We developed an end-to-end reliability over our hop-by-hop reliability approach. We have a complete socket capability, similar to a TCP socket that flows over the overlay end-to-end. As a by product of our approach, we can now provide a TCP-fair implementation of an efficient user-level reliable protocol.
We demonstrated that employing hop-by-hop reliability techniques considerably reduces the average latency and jitter of reliable communication while still being fair with external Internet traffic. In order to deploy our protocols over the Internet we considered networking aspects such as congestion control, internal and external fairness, flow control and end-to-end reliability.
We showed that the benefit of hop-by-hop reliability greatly overcomes the overhead associated with reliable overlay routing given by factors such as processing overhead and CPU scheduling, and achieves much better performance compared to standard end-to-end TCP connections deployed on the same overlay network.
We designed a framework for application level, transparent reliable multicast using the hop-by-hop reliability in Spines. The framework includes end-to-end reliablility, congestion and flow control, and relaxed semantics over reliable multicast that handle partitions, merges, crashes and recoveries. We started the implementation of this framework in our overlay infrastructure.

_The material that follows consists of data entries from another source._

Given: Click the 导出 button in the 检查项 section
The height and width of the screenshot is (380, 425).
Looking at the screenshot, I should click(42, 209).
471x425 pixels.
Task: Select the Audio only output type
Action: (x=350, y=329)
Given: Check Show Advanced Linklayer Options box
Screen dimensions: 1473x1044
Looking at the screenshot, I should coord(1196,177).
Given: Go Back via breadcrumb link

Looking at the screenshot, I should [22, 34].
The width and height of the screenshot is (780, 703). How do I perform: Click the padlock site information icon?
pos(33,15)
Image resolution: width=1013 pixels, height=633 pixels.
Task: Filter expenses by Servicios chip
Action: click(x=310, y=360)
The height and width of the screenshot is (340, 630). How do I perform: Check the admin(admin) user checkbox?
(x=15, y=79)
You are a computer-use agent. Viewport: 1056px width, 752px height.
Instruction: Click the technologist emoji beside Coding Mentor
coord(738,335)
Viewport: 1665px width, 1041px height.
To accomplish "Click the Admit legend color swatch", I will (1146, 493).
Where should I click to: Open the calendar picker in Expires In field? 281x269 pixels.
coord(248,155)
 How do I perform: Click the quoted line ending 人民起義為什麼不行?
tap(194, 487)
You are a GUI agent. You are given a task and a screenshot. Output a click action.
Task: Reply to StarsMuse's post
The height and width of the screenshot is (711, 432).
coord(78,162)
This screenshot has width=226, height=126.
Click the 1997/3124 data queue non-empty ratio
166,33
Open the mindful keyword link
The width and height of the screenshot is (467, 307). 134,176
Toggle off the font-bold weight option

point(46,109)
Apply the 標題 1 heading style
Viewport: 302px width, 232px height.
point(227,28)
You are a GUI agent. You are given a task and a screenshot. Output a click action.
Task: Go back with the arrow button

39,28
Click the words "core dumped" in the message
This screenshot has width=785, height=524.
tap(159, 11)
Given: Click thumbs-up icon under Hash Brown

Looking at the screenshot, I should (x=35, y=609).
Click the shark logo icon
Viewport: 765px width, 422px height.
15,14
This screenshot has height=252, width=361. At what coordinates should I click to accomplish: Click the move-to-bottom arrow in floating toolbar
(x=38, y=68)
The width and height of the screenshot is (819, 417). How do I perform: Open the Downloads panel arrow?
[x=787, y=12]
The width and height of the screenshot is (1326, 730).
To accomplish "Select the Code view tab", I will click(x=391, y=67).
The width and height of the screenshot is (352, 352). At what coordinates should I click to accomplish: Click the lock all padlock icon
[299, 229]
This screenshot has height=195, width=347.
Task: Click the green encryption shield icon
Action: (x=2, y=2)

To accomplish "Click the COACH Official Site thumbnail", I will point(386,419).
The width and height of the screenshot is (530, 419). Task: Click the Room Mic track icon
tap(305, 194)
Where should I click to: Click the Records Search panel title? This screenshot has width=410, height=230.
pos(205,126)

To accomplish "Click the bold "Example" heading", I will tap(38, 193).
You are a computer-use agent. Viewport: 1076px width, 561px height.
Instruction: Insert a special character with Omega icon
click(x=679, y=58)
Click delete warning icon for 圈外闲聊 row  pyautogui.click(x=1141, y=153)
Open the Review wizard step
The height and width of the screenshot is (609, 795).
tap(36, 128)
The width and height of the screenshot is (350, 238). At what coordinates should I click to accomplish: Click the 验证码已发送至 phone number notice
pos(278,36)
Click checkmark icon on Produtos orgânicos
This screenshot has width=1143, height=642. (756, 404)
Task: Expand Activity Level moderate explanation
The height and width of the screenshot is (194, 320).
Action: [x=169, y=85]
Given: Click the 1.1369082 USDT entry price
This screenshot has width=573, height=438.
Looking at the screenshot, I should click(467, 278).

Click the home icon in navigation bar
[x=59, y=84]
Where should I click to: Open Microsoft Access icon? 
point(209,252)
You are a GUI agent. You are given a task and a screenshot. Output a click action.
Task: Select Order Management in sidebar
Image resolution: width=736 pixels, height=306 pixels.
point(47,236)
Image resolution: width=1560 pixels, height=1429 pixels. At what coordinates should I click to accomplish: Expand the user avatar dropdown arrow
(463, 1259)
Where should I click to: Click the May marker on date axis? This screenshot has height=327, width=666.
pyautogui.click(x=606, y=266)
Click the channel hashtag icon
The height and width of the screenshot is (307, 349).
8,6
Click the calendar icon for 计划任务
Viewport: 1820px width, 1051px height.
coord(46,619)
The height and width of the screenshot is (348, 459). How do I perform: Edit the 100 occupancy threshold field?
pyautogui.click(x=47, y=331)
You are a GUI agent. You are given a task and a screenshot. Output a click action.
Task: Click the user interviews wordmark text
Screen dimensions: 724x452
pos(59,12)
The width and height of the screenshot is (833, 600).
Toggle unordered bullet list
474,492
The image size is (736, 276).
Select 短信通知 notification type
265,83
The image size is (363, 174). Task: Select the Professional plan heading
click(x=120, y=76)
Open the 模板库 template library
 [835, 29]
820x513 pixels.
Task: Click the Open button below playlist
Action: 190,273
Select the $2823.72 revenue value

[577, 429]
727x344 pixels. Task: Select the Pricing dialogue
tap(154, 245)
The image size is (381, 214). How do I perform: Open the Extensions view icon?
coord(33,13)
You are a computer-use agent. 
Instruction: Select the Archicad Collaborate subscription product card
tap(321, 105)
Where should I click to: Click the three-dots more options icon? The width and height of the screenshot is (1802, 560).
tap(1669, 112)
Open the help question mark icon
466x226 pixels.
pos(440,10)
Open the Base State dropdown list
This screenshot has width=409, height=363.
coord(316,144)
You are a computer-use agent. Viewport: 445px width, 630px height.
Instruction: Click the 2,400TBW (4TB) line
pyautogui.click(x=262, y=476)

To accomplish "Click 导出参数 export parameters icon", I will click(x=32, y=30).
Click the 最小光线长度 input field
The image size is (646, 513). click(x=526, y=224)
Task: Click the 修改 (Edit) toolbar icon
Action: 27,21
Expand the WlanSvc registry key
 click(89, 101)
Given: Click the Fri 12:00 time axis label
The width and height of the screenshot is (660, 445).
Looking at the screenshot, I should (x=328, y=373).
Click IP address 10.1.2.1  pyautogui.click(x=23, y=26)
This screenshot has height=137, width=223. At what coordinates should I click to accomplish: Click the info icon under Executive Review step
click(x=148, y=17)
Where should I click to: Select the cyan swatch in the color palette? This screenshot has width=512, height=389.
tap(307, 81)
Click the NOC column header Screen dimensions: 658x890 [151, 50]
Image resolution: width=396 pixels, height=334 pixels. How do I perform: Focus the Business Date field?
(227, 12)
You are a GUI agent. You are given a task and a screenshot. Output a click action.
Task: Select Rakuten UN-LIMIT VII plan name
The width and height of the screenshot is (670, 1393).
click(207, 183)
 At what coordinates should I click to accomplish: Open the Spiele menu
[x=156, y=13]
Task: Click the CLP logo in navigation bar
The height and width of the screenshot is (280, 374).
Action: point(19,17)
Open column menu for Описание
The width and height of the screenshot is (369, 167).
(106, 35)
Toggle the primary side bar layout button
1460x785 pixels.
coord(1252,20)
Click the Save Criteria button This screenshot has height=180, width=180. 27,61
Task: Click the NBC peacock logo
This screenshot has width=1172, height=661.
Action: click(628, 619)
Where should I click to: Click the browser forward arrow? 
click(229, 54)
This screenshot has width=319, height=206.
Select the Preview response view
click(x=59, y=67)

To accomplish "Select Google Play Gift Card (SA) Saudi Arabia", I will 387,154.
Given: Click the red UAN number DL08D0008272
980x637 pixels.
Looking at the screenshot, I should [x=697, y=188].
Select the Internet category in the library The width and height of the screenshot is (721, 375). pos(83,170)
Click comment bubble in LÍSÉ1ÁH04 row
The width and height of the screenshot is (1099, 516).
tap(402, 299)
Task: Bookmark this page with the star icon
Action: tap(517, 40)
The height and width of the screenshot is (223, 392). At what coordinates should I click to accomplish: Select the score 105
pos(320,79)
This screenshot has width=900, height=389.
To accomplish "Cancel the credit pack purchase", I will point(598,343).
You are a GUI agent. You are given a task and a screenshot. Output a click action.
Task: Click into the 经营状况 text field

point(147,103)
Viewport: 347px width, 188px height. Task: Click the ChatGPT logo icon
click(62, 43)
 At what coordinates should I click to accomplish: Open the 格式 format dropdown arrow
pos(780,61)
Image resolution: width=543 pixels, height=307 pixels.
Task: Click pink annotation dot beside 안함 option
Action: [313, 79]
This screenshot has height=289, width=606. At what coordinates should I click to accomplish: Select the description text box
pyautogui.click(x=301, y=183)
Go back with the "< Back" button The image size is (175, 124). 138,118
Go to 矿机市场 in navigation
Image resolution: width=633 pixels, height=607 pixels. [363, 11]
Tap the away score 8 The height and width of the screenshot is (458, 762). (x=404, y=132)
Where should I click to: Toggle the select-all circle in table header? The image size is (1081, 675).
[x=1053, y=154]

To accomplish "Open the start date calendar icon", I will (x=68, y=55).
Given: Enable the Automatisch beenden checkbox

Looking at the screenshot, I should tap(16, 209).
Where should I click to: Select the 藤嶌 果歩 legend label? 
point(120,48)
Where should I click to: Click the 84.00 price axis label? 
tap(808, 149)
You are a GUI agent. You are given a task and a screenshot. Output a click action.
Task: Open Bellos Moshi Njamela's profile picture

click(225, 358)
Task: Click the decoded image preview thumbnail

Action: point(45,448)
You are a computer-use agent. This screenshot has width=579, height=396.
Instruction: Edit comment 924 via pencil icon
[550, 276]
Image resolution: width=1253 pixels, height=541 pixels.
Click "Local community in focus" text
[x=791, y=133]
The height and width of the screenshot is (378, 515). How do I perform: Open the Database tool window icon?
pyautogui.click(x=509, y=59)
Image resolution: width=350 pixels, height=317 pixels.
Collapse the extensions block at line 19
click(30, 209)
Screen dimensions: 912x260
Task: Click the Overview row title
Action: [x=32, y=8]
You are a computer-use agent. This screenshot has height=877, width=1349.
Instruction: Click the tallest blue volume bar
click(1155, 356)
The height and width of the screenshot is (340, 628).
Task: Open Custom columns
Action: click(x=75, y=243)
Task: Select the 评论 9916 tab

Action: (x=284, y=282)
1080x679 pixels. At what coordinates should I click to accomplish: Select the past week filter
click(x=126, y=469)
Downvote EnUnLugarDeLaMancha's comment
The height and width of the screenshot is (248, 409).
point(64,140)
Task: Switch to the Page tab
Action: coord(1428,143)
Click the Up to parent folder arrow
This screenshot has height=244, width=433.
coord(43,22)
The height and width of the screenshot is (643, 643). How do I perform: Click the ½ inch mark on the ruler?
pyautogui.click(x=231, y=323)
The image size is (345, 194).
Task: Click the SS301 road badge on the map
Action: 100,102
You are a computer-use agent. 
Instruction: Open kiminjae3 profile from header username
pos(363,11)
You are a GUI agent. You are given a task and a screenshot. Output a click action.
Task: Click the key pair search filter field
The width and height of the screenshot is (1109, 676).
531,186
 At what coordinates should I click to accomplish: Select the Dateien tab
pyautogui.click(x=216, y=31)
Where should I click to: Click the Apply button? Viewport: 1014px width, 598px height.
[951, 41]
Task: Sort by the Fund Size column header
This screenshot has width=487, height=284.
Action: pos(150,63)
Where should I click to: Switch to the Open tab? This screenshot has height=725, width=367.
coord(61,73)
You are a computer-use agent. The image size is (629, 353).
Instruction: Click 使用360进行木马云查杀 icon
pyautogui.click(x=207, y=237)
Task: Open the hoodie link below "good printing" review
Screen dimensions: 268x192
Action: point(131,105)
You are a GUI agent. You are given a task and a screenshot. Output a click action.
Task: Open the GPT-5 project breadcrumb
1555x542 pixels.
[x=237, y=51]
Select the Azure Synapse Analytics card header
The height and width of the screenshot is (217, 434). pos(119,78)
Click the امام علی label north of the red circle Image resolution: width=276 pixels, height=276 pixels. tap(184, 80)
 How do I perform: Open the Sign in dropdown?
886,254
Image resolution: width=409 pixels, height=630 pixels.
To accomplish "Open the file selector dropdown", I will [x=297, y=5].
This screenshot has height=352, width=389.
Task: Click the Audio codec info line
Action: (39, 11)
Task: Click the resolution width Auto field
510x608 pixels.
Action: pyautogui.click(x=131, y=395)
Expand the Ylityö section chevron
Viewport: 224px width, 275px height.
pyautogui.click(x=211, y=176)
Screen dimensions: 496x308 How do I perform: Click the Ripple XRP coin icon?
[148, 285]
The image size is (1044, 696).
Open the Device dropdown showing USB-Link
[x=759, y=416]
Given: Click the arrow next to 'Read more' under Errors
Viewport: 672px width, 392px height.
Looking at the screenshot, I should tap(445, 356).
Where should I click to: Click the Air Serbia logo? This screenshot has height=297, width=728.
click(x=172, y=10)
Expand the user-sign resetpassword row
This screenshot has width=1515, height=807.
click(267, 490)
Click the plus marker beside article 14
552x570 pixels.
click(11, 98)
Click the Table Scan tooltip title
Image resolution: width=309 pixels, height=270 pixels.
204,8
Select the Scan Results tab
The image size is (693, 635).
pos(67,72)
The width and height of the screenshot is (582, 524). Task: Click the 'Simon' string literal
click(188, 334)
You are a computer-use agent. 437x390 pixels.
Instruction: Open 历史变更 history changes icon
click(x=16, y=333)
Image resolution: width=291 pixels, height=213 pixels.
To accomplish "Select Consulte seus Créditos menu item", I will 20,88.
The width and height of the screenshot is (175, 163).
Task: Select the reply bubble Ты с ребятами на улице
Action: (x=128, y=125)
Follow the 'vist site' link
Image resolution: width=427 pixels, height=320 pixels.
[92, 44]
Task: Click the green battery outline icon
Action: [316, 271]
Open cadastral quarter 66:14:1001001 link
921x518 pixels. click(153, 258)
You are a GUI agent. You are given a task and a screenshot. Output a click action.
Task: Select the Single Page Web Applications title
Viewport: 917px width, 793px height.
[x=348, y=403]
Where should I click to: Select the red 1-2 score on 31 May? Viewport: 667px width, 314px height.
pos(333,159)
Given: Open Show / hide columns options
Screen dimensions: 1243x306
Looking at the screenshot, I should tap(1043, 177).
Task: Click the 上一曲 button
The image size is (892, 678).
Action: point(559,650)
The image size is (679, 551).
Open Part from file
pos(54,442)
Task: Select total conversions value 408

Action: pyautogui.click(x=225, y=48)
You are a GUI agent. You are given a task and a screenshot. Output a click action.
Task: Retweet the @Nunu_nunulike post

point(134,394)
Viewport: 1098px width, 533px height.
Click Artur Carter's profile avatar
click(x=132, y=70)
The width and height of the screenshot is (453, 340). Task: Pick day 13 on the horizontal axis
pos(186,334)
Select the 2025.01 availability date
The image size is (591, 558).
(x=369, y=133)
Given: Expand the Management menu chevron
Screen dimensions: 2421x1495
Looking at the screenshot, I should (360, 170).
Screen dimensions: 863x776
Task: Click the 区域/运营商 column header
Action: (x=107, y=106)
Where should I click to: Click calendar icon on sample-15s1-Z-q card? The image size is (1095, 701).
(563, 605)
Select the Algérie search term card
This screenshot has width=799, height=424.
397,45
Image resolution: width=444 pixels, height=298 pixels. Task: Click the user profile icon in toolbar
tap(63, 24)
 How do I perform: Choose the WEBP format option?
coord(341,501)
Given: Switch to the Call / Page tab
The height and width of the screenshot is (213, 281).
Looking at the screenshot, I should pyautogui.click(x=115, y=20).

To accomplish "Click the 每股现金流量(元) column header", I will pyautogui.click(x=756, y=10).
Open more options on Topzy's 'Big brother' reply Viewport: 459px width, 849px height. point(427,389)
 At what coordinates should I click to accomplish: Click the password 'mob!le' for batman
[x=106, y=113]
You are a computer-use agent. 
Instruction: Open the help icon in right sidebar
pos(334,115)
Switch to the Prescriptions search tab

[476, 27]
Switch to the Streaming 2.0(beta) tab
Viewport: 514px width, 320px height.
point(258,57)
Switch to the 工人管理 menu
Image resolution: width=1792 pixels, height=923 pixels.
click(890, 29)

We investigated some of the survivability aspects of Spines, both in wireless and wired environments. We developed a mechanism of trust based on monitoring the abnormal behaviour of overlay nodes, and an acusation system that would eventually reroute packets to avoid untrusted nodes. We released the first version of Spines (www.spines.org) under a standard BSD licence.
We implemented best-effort multicast in Spines, with an interface that resembles the standard IP Multicast service. Our preliminary tests show that Spines is very scalable with the number of senders, receivers and groups. We plan to release a new version of Spines that incorporates best effort multicast soon.
We have benchmarked the replication server with and without the PostgreSQL database both in a local area cluster and on general wide area networks using the Emulab facility hosted by the University of Utah.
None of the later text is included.